Accordingly, the Center will utilize the combined expertise of Georgia Tech and Emory University researchers who employ a variety of in vivo, in vitro and in silico approaches and represent different fields of study, including: genetics; molecular, cellular and structural biology; chemistry, biochemistry and synthetic biology; chemical, biomolecular and biomedical engineering; bioinformatics and computational biology.
• Neurological disorders such as Alzheimer, Parkinson, and Huntington diseases, caused by self-assembled protein nanostructures (amyloids and neural inclusions), represent a serious challenge to future health care. These diseases are usually fatal and age-dependent, and health care costs associated with them are tremendous. For example, Alzheimer disease affects 50% of people aged over 85. Therefore, impact of these diseases will only grow with the eradication of other diseases and an increase in human life span.

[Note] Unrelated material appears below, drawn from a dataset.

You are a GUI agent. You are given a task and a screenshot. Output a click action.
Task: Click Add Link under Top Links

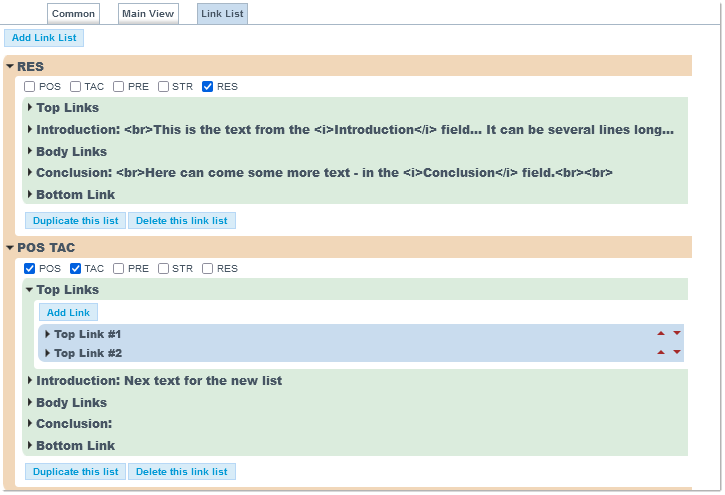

• Amyloid diseases and other macromolecular assembly disorders could be of both sporadic and genetic nature, and little is known about environmental or physiological conditions promoting them, making it difficult to develop the prevention and prophylactic procedures. Early diagnosis of amyloid diseases is also not available in most cases.

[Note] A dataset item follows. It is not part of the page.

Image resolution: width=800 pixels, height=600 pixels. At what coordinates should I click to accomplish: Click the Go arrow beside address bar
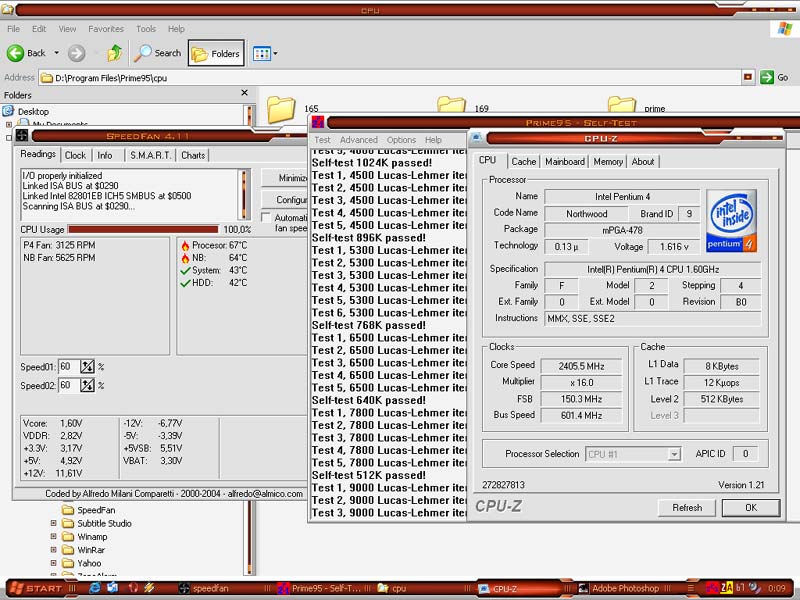coord(767,77)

• Infectious amyloids (prions) cause transmissible encephalopathies such as “mad cow” disease, elk and deer chronic wasting diseases, or human Creutzfeldt-Jacob disease, and may spread via medical mistreatment, blood transfusions, or from domestic animals to humans consuming infected meat. Due to their long incubation periods, prion diseases are extremely difficult to monitor.
• Studies of prion proteins in lower eukaryotes such as yeast have demonstrated that amyloid and prion diseases originate from malfunctioning of evolutionarily conserved mechanisms governing the assembly of multi-molecular structures. Yeast and fungal prions behave as heritable elements transmitted via cytoplasm. In this way, information coded in the structure rather in the sequence could become heritable and reproducible in generations. Another example of structural templating is provided by inheritance of the surface structures in some protozoa. Appreciation of the role of structural inheritance in evolution is only beginning to unfold.
• Some amyloids and amyloid-like assemblies play biologically positive roles, for example by protecting cells against freezing and other stresses, scaffolding polymerization of covalent polymers such as melanin, storing peptide hormones, or controlling attachment of fungi and bacteria to their substrates. Self-assembled intracellular structures formed on the principles that are similar to amyloid formation are involved in protection against stresses, and storage or degradation of RNAs and components of the translational machinery. Many proteins can acquire amyloid form in certain conditions, suggesting that amyloid represents an ancient protein fold possibly involved in structure formation at early stages of biological and prebiotic evolution.
• Amyloid-like polymers such as silks have a long history of technological use. Amyloids were utilized for construction of self-assembled nanowires and could be applied to other technological purposes.